__CONSIGNE ÉCRITE 1__.
Relevez toutes les personnes désignées par leur nom dans le texte cité.

__TEXTE CITÉ__.
- - - - - - -
L'enjeu n'est pas seulement l'Amazonie, tout est en jeu ! (20/10/2019)

Du blog de Jeanne Smits :

Cardinal Brandmüller : le synode amazonien tente-t-il d'imposer une religion naturelle panthéiste de l’homme ? (Cela pose des questions eschatologiques…)

Voici la traduction intégrale par mes soins (d'après la traduction anglaise faite par Maike Hickson pour LifeSiteNews) d'une récente déclaration du cardinal Walter Brandmüller, l'un des deux survivants des quatre signataires des Dubia adressés au pape François à propos d'Amoris laetitia, toujours restées sans réponse.

Le cardinal accuse le synode de manipulation en vue de mettre en place une nouvelle conception de la religion, visant à l'Eglise catholique par une « religion naturelle panthéiste de l'homme », variante du modernisme du début du XXe siècle, dit-il. Et laisse entendre son effroi devant une telle apostasie qui fait penser aux « temps eschatologiques ».


De manière somme toute amusante, le cardinal en veut notamment pour preuve l'absence quasi totale du Concile Vatican II dans l'Instrumentum laboris qui se borne quasiment à citer l'assemblée d'Aparecida de 2007, au mépris bien plus large de l'ensemble de la doctrine de l'Eglise… Cela montre en tout cas qu'on n'est jamais allé aussi loin dans la promotion de la religion de l'homme.


La dernière ligne de sa déclaration fait allusion a ce qu'a dit le pape François à l'orée du synode, lorsqu'il a affirmé que l'Instrumentum Laboris était un « texte martyr », destiné à être détruit. En attendant, les Circuli minores ont clairement et majoritairement abouti à l'affirmation que l'on devait envisager l'ordination des viri probati et la possibilité d'un ministère ordonné pour les femmes.

Voici donc ma traduction intégrale non officielle de la déclaration du cardinal Brandmüller. – J.S.

Ce n’est pas l’Amazonie qui est en jeu : tout est en jeu.

Par le Cardinal Walter Brandmüller
 
On commettrait une erreur fatale à penser que les promoteurs de l’actuel Synode des évêques ne se préoccupent vraiment que du bien-être des tribus indigènes des forêts amazoniennes. De toute évidence, Ils sont plutôt instrumentalisés au service d’un programme qui concerne l’Église universelle et qui plonge en grande partie ses racines dans le XIXe siècle.
Ce qui est en jeu ici, c’est la foi catholique, ni plus ni moins, la foi judéo-chrétienne pure et simple. Mais il faut d’abord se poser ici cette question décisive et fondamentale : « Qu’est-ce donc que la religion ? »
- - - - - - -
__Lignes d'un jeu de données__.
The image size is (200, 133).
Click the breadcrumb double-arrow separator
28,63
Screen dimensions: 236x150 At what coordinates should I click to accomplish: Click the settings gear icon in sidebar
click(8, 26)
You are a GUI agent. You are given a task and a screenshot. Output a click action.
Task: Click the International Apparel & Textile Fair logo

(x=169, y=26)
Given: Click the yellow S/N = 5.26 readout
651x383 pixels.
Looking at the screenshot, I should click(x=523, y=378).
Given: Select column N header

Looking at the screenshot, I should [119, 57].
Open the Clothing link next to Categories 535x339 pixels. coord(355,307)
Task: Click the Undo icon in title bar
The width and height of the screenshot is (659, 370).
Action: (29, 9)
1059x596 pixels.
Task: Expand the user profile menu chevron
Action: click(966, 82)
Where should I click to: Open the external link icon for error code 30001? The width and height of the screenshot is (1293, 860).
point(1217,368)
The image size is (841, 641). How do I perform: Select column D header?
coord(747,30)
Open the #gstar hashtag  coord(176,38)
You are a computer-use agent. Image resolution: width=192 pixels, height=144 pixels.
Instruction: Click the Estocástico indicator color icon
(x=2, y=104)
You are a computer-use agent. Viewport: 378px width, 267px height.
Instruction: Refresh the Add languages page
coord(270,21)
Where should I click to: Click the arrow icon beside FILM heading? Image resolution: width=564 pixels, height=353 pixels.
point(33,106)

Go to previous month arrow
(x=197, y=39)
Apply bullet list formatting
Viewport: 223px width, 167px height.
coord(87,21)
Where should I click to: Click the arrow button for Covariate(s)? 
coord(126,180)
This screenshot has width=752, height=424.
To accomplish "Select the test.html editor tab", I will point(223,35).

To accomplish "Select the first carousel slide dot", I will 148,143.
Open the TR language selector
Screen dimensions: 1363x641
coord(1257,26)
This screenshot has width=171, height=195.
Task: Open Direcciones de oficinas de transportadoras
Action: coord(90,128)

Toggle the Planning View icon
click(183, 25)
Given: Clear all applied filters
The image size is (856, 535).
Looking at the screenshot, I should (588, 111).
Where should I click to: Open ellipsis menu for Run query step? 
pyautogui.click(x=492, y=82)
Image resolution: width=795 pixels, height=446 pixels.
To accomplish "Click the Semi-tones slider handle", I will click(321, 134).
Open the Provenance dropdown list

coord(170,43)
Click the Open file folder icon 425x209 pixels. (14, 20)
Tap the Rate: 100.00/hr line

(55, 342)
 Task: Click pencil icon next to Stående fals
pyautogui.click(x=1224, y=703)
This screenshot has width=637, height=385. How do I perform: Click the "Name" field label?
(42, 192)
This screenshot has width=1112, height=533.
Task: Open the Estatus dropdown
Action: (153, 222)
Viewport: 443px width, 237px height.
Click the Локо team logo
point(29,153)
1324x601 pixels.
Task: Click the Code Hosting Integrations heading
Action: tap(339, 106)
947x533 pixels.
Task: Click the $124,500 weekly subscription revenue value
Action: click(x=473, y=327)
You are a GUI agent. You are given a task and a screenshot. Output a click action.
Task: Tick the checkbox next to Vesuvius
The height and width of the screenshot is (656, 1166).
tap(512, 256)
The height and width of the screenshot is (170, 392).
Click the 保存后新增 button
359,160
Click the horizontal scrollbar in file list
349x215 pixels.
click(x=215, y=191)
- - - - - - -
__CONSIGNE ÉCRITE 2__.
Dans les enregistrements, recopiez intégralement la partie qui s'ouvre sur la ligne contenant « Open the #gstar » et se ferme sur celle contenant « point(33,106) », ces deux lignes incluses. Augmentez de 19 chaque coordonnée des réponses et laissez tout le reste inchangé.

__RÉSULTAT DE L'EXERCICE 1__.
Jeanne Smits
Walter Brandmüller
Maike Hickson
le pape François

__RÉSULTAT DE L'EXERCICE 2__.
Open the #gstar hashtag  coord(195,57)
You are a computer-use agent. Image resolution: width=192 pixels, height=144 pixels.
Instruction: Click the Estocástico indicator color icon
(x=21, y=123)
You are a computer-use agent. Viewport: 378px width, 267px height.
Instruction: Refresh the Add languages page
coord(289,40)
Where should I click to: Click the arrow icon beside FILM heading? Image resolution: width=564 pixels, height=353 pixels.
point(52,125)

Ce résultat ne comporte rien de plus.